A certain vigilance was required, Kraus began to realise, to deal with the ‘masquerade’ of modern life. The unprecedented number of competing ideological claims, the sheer volume of other people’s words that the new mass-media made available, was turning character into a kind of cultural ventriloquism. People suffered from other people’s ideas and never recovered themselves.

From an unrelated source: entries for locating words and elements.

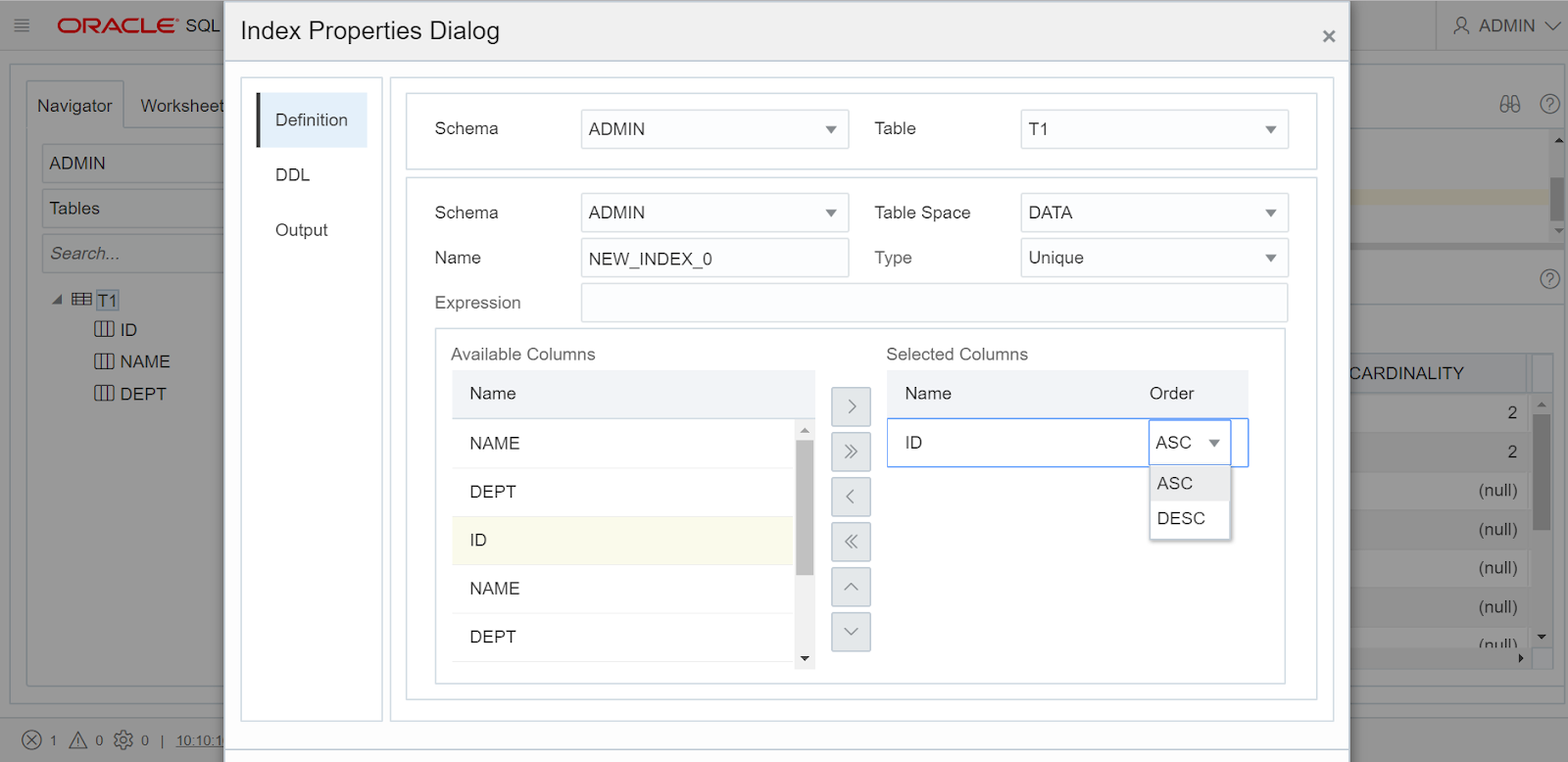The width and height of the screenshot is (1568, 762).
Task: Click the hamburger menu icon
Action: pos(22,25)
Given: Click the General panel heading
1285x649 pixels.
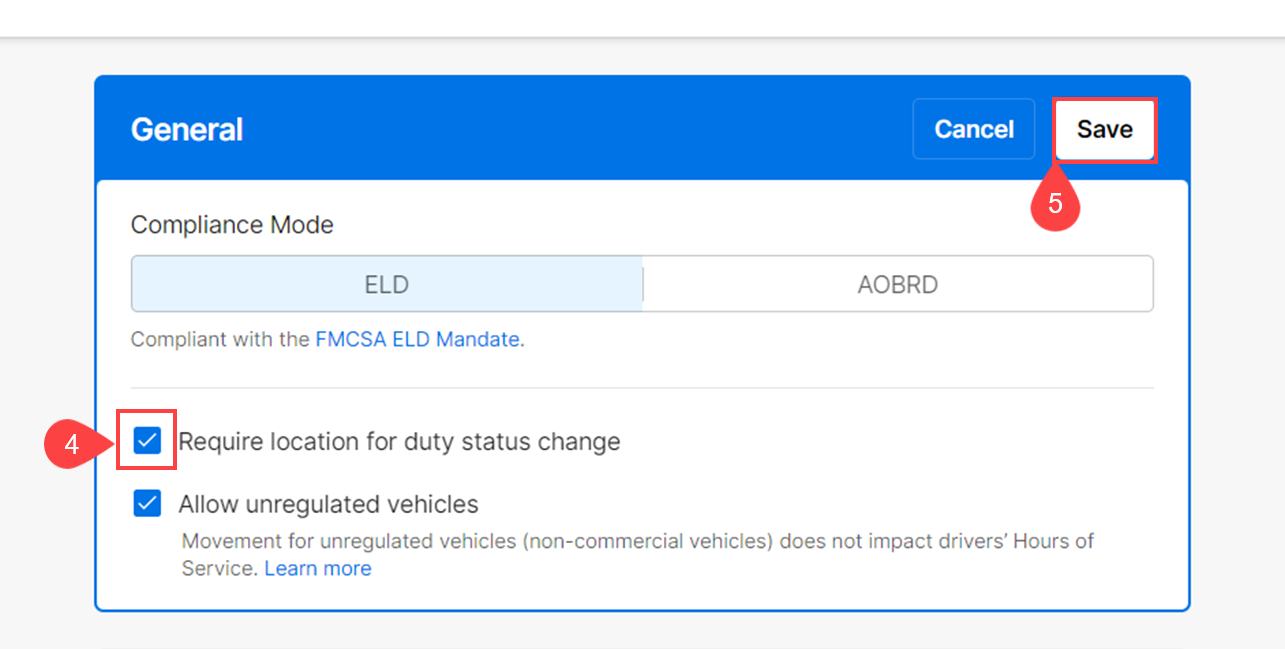Looking at the screenshot, I should 187,129.
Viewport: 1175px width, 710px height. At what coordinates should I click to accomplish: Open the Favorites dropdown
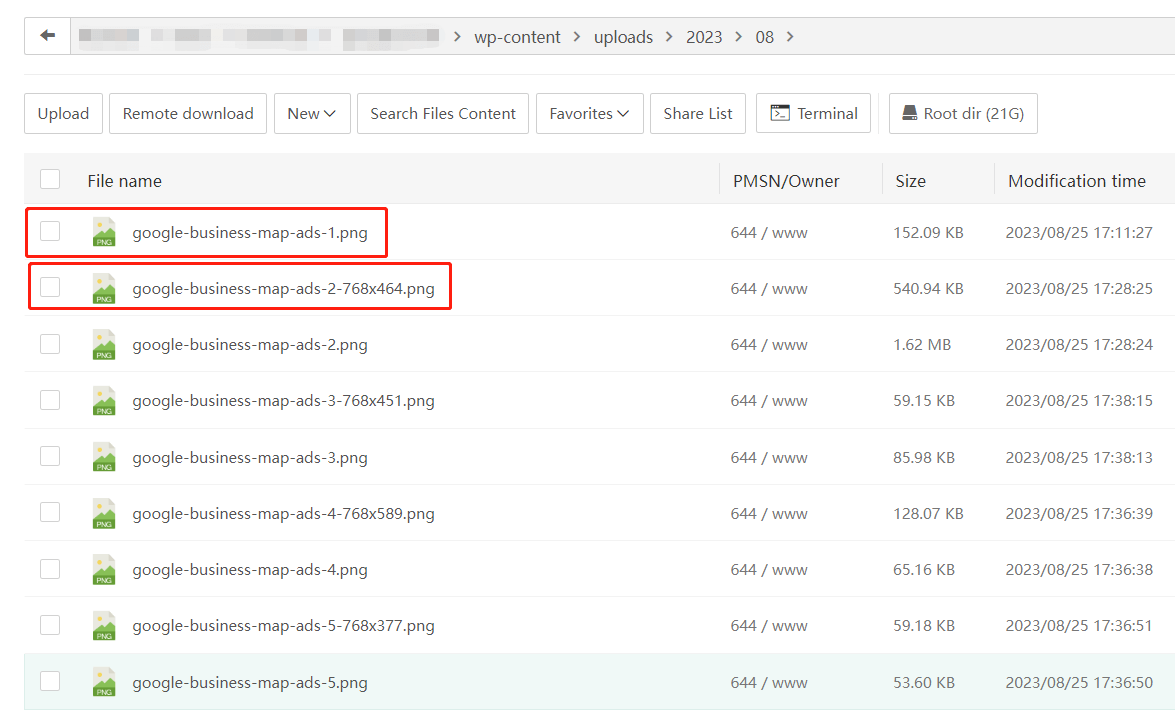588,114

The individual was becoming merely a repertoire of identifiable voices, a collage of new vocabularies. ‘In these times,’ Kraus wrote, ‘you should not expect from me any words of my own.’ It was an age of unavoidable quotation, and the newspapers, in Kraus’s view, were playing on the prevailing air of unreality. The gradual breakdown of political consensus had estranged people from the old sense of a shared world, and in its place a new one was being fabricated by a press committed only to the business interests it served. Language had to be redeemed from its new status as a commodity depreciated, but for Kraus never inspired, by mass consumption. ‘Contemporaries,’ he wrote, ‘live from second-hand to mouth.’ His passionate denunciation of social injustice was accompanied by a pious fantasy of purity, of a language being violated.

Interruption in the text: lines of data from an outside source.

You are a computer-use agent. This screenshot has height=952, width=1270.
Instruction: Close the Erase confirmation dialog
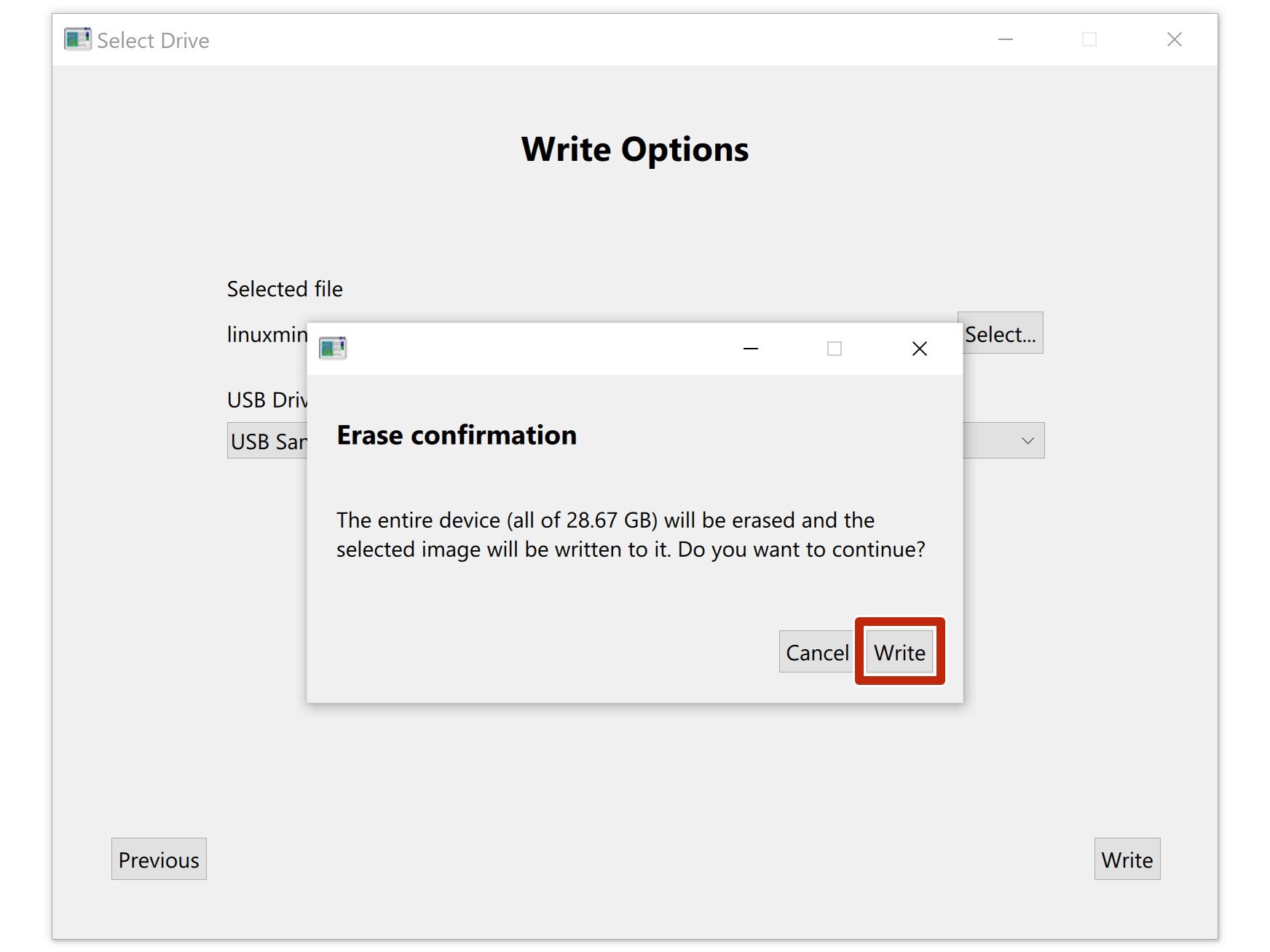pyautogui.click(x=919, y=349)
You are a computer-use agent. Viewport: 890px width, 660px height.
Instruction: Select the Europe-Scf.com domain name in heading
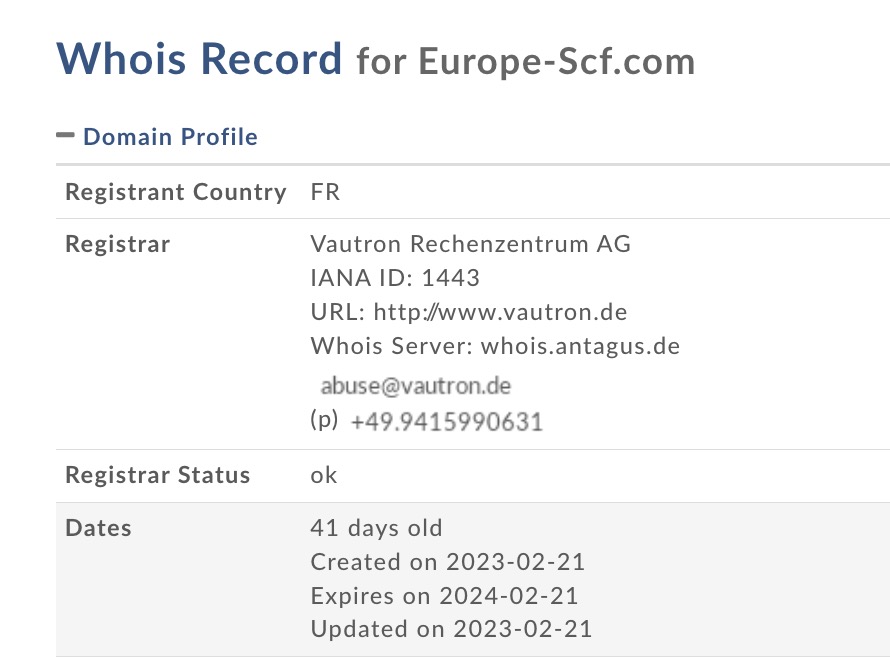pos(556,62)
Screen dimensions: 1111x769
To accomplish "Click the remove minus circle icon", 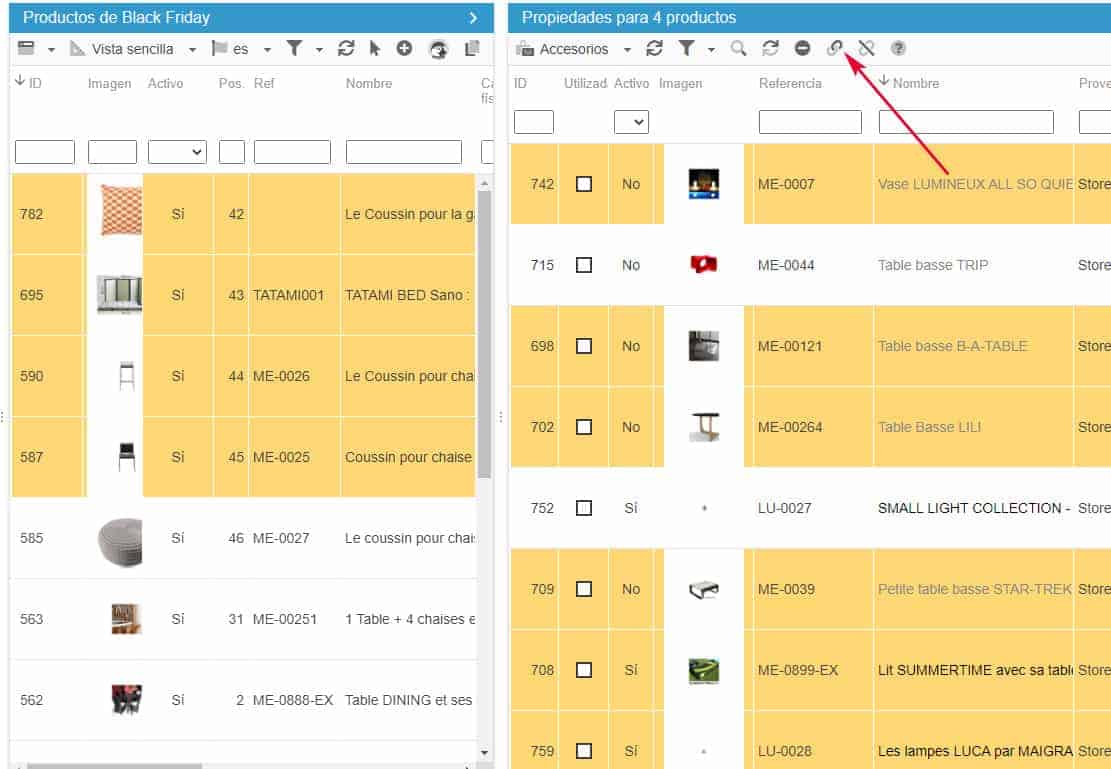I will pyautogui.click(x=802, y=48).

It was Walter Benjamin, in 1931, who wrote what is in many ways still the most revealing essay on Kraus and his ‘struggle against the empty phrase, which is the linguistic expression of the despotism with which, in journalism, topicality sets up its dominion over things’. The muted violence of the empty phrase could only be countered by the shrewdest form of ridicule, a contempt close to the heart. His aphorisms turned empty phrases inside out. The goat-like satyr on the front cover of Die Fackel suggests, as Edward Timms says, ‘that for the Kraus of the 1890s satire was a vaguely defined primitive force disrupting the civilities of a philistine society.’ But as the political situation worsened, Kraus embarked on the graver, more apocalyptic project of seeing the signs of the end of the world.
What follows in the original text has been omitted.